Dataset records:
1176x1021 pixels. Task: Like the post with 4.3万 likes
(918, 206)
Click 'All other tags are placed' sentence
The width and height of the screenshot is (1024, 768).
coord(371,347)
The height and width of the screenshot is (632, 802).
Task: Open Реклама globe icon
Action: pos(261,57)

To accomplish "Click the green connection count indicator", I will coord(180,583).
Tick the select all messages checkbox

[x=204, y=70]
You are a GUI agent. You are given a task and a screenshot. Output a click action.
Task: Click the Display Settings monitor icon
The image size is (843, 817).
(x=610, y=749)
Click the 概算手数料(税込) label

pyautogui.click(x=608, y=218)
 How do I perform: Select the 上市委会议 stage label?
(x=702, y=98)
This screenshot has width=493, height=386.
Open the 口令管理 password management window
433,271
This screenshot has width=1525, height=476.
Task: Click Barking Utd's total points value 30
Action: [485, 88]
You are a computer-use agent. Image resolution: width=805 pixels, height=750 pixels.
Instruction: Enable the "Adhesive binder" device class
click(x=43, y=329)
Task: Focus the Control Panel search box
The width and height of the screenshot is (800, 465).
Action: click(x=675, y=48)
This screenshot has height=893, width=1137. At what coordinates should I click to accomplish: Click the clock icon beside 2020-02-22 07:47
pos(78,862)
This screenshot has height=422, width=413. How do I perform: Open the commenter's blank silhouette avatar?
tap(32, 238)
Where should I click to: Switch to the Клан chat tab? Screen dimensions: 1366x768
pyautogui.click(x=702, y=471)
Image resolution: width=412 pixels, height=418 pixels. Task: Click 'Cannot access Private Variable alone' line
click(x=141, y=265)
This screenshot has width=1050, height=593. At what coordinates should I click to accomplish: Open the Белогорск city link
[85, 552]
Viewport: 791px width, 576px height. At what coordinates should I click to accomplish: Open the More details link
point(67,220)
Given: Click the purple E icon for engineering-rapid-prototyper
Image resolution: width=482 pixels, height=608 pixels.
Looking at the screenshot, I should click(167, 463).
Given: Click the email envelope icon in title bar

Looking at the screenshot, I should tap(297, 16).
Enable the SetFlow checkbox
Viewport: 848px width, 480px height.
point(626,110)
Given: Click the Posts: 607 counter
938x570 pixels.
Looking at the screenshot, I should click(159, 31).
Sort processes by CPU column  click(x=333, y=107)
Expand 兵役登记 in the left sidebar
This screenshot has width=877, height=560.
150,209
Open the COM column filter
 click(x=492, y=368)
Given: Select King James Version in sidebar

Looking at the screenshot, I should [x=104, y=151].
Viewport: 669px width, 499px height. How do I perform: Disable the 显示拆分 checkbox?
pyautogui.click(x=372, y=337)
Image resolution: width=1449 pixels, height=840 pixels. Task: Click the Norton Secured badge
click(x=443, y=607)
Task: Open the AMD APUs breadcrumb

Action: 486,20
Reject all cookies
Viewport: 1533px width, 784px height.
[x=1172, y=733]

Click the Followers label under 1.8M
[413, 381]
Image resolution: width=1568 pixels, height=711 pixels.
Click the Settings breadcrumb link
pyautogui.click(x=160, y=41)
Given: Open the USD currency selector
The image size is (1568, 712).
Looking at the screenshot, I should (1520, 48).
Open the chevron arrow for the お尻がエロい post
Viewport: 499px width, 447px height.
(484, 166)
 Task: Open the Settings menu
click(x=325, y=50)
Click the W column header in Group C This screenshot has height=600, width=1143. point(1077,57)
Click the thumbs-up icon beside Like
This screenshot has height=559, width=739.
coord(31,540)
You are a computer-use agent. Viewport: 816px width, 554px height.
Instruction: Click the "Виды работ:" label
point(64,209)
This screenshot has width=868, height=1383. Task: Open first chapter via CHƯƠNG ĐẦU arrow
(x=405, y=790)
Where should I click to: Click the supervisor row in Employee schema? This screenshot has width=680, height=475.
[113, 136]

- [WHAT YOU NEED TO DO]: Copy out only the lines of the records above from the one with "Image resolution: width=1568" through the one with "Given: Open the USD currency selector", exactly as they stand, both included.

- [ANSWER BELOW]:
Image resolution: width=1568 pixels, height=711 pixels.
Click the Settings breadcrumb link
pyautogui.click(x=160, y=41)
Given: Open the USD currency selector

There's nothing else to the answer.